PASSAGE TO READ:
------------------------------------------------------------
The important change was making llmly/ the installable package boundary:

llmly/
  app.py
  analyzer/
  static/
  templates/

The root-level app.py and analyzer/ remain as compatibility shims for local tests and habits, but the wheel contains the real runtime under llmly/.

The pyproject.toml needs to say three things clearly:

[project]
name = "llmly"

[project.scripts]
llmly = "llmly.app:main"

[tool.hatch.build.targets.wheel]
packages = ["llmly"]

That is the difference between "this repo can run" and "this package can be installed somewhere else and still find its templates and static files."

The publish script

I wanted publishing to be boring. The script loads credentials, refuses to publish the wrong package name, bumps the patch version, runs checks, builds, and uploads.

The environment loading is intentionally simple:

if [ -f ".env" ]; then
  echo "==> Loading environment from .env"
  set -a
  . ./.env
  set +a
fi

The .env file is ignored by git and contains the upload token:

PYPI_TOKEN=pypi-...
TEST_PYPI_TOKEN=pypi-...

That keeps the token out of the command line history and out of the repository. It is still a local secret, so it belongs in .gitignore, not in an example config that might get copied into a commit.

The script also guards against publishing after a bad merge or partial packaging change:

PROJECT_NAME_LINE="$(grep '^name = "' "$PYPROJECT_FILE" || true)"
PROJECT_NAME="$(printf '%s\n' "$PROJECT_NAME_LINE" | sed -E 's/^name = "([^"]+)".*/\1/')"
if [ "$PROJECT_NAME" != "llmly" ]; then
  echo "Error: pyproject.toml project name is '$PROJECT_NAME', expected 'llmly'." >&2
  echo "Refusing to publish so the wrong package name is not uploaded." >&2
  exit 1
fi

That check already paid for itself. After a merge hiccup, the package name had reverted to the old repo name. The script stopped before it could upload the wrong artifact.

Versioning should not be a separate chore

PyPI will not let you overwrite a file for a version that already exists. That is good, but it means every publish needs a version bump. The script makes the patch bump part of the publishing path:

CURRENT_VERSION="$(printf '%s\n' "$CURRENT_VERSION_LINE" | sed -E 's/^version = "([^"]+)".*/\1/')"

MAJOR="$(printf '%s' "$CURRENT_VERSION" | cut -d. -f1)"
MINOR="$(printf '%s' "$CURRENT_VERSION" | cut -d. -f2)"
PATCH="$(printf '%s' "$CURRENT_VERSION" | cut -d. -f3)"
PATCH=$((PATCH + 1))
NEW_VERSION="${MAJOR}.${MINOR}.${PATCH}"

Then it writes that version back to pyproject.toml and llmly/__init__.py. This is not a full release-management system. It is enough structure for a small tool where the common path is "ship the next patch."
------------------------------------------------------------
EXERCISE REQUIREMENTS:
A. In the post on packaging and publishing llmly, copy word for word the part starting at "[project.scripts]" and ending at "builds, and uploads.".
B. Answer these questions using the post on packaging and publishing llmly:
(i) What does the .env file contain?
(ii) After a merge hiccup, what had the package name reverted to?
(iii) To which two files does the script write the new version back?
C. Continue the post on packaging and publishing llmly, starting after its last sentence.
------------------------------------------------------------
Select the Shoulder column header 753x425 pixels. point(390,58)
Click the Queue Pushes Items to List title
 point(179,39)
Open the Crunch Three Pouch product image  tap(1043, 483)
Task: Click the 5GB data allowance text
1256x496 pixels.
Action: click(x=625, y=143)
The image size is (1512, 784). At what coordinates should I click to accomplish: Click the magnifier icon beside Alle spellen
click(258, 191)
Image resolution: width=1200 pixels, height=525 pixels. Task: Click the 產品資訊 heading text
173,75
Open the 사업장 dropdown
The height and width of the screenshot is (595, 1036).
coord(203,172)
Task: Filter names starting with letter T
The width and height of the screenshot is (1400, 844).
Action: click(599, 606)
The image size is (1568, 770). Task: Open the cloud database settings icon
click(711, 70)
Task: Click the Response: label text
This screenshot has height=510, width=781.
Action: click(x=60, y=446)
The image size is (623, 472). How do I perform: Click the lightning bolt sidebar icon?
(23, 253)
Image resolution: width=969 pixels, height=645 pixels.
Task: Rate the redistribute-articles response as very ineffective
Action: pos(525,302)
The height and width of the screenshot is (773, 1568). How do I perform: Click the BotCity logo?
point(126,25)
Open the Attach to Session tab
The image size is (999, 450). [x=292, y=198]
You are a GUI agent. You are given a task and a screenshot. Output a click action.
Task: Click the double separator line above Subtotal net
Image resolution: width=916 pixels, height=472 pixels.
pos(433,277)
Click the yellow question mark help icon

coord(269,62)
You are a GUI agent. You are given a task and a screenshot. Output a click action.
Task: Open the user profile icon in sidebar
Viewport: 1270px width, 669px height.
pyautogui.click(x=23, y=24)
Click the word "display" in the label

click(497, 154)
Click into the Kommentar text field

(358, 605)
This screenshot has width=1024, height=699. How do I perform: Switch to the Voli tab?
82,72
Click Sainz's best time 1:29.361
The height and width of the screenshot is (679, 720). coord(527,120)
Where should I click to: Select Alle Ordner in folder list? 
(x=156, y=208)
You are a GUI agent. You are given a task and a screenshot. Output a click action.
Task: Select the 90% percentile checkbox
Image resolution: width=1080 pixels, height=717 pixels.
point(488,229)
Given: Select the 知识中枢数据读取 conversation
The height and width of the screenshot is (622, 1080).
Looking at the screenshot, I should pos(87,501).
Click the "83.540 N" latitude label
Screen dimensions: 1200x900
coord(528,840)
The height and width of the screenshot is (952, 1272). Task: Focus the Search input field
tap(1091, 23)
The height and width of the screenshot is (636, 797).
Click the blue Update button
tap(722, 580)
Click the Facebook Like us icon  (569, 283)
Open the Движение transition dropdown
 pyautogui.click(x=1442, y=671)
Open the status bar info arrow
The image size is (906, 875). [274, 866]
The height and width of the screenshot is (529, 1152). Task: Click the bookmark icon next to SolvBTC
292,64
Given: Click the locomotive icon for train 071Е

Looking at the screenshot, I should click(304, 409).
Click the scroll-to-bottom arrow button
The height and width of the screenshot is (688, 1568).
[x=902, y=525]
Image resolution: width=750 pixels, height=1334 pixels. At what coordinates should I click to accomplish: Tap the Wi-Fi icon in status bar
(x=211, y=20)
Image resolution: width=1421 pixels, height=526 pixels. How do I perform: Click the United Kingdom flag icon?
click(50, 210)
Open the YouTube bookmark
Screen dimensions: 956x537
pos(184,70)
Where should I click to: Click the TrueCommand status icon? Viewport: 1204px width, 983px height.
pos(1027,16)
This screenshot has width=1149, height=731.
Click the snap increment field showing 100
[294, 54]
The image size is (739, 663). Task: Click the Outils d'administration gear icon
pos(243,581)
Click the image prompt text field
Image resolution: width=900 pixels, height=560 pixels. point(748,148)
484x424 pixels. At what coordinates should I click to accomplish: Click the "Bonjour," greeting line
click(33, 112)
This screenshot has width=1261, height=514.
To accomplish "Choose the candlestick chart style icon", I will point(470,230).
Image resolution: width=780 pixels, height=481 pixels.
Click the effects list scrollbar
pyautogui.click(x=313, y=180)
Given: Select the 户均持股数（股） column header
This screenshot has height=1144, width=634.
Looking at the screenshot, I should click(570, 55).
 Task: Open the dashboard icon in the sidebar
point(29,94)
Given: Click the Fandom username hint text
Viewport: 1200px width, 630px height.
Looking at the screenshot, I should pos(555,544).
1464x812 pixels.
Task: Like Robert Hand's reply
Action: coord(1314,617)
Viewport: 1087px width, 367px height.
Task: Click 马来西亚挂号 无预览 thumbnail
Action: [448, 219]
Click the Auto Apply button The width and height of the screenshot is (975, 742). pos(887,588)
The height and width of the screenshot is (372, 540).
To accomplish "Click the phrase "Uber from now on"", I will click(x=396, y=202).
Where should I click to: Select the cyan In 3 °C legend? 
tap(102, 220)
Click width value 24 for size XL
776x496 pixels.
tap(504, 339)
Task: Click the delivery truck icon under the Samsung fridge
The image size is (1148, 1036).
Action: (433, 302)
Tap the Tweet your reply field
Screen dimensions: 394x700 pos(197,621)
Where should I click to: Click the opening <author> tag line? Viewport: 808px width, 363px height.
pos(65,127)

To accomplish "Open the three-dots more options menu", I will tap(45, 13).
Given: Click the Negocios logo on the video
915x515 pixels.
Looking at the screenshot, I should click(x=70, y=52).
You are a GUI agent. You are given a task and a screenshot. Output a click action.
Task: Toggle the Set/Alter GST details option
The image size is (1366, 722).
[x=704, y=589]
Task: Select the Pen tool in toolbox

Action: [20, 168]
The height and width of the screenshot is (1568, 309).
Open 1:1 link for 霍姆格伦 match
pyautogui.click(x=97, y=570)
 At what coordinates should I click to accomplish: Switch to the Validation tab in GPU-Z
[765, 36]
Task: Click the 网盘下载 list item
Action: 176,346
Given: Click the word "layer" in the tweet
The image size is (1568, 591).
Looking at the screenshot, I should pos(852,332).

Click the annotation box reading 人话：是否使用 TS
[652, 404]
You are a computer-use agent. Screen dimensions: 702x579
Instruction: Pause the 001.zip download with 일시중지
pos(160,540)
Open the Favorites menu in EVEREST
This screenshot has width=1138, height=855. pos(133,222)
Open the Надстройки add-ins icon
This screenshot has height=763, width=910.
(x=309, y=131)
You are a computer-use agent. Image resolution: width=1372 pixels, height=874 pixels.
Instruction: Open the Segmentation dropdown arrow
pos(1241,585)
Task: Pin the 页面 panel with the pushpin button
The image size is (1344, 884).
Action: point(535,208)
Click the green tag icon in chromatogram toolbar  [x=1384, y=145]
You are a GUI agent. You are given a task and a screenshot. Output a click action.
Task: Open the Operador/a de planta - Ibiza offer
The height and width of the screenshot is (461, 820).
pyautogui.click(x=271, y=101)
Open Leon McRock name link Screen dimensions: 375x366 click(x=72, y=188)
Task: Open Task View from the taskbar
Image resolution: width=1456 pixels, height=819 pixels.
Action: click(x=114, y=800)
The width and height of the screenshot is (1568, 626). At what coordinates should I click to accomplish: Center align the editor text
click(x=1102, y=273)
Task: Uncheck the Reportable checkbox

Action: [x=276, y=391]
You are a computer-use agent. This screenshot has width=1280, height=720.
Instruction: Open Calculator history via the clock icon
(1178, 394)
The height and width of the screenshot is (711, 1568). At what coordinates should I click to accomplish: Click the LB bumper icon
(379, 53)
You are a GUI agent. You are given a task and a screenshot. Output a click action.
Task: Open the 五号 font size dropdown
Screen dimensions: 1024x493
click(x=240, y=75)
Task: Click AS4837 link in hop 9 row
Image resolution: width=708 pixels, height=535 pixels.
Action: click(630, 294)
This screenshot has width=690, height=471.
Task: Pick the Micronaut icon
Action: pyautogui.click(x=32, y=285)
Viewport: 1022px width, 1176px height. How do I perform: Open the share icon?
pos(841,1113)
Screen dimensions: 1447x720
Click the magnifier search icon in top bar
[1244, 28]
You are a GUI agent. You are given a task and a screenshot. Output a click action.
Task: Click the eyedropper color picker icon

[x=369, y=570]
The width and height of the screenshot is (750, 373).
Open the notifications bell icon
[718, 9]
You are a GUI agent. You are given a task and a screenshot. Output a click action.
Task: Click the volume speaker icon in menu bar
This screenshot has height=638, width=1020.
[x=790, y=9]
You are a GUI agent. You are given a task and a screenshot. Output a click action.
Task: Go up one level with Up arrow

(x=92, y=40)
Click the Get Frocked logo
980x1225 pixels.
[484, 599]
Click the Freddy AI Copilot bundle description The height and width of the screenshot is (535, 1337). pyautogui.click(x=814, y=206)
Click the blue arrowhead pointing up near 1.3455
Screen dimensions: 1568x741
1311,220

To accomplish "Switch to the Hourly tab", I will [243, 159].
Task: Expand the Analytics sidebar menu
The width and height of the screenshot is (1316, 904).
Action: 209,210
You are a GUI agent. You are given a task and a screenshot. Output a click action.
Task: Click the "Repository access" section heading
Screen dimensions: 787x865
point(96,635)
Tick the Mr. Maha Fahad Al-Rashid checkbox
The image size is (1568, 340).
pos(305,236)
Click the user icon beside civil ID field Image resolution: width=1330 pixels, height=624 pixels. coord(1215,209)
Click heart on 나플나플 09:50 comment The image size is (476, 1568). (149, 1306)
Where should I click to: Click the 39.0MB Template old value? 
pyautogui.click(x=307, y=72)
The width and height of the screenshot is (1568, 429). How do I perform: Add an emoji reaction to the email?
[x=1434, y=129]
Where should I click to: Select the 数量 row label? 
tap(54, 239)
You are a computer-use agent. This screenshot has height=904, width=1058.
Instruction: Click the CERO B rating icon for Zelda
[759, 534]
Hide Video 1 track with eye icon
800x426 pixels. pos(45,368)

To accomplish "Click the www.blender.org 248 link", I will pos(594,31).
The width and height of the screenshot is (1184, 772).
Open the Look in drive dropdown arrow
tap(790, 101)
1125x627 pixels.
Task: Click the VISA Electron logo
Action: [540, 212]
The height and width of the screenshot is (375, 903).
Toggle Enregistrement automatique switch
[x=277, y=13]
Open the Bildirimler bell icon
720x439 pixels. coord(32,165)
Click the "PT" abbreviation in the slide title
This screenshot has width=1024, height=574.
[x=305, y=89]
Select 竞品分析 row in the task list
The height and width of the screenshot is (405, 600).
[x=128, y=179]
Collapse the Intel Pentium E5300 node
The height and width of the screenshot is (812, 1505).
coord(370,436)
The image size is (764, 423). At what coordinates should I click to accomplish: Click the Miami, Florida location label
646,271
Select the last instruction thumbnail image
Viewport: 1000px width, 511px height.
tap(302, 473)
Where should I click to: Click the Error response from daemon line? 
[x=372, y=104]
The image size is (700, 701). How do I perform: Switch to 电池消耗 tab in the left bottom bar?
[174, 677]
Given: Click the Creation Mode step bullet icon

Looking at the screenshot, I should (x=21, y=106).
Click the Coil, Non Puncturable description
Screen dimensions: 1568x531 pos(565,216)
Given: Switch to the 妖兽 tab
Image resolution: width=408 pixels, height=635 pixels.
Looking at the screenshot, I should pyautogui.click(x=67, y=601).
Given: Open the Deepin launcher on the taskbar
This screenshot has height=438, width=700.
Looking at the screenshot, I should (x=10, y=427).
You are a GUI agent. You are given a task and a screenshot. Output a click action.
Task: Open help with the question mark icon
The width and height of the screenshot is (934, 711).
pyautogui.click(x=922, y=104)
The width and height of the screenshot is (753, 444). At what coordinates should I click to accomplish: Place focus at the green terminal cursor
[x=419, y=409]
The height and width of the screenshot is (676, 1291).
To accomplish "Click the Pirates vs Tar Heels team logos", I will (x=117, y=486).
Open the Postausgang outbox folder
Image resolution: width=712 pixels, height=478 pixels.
------------------------------------------------------------
RESULTS FOR THE EXERCISE:
A.
[project.scripts]
llmly = "llmly.app:main"

[tool.hatch.build.targets.wheel]
packages = ["llmly"]

That is the difference between "this repo can run" and "this package can be installed somewhere else and still find its templates and static files."

The publish script

I wanted publishing to be boring. The script loads credentials, refuses to publish the wrong package name, bumps the patch version, runs checks, builds, and uploads.

B.
(i) The upload token.
(ii) The old repo name.
(iii) pyproject.toml and llmly/__init__.py.

C.
Checks before upload

The other useful part is that publishing cannot skip validation by accident:

uv run python -m py_compile app.py analyzer/__init__.py llmly/app.py llmly/__init__.py llmly/__main__.py llmly/analyzer/*.py tests/test_analyzer.py
uv run python -m pytest

for js_file in llmly/static/js/*.mjs; do
  node --check "$js_file"
done

After that, the script clears old distribution artifacts and rebuilds:

mkdir -p dist
rm -f dist/*
uv build

Clearing old files matters because uv publish defaults to dist/*. If stale wheels are still there, they can become part of the upload attempt.

Uploading with the token

The final publish step stays small:

if [ -n "$PUBLISH_URL" ]; then
  uv publish --publish-url "$PUBLISH_URL" --check-url "$CHECK_URL" --token "$TOKEN"
else
  uv publish --check-url "$CHECK_URL" --token "$TOKEN"
fi

The token comes from PYPI_TOKEN or TEST_PYPI_TOKEN, depending on whether the script is publishing to production PyPI or TestPyPI. Website login is separate from package upload credentials; for local publishing, an API token is the right primitive.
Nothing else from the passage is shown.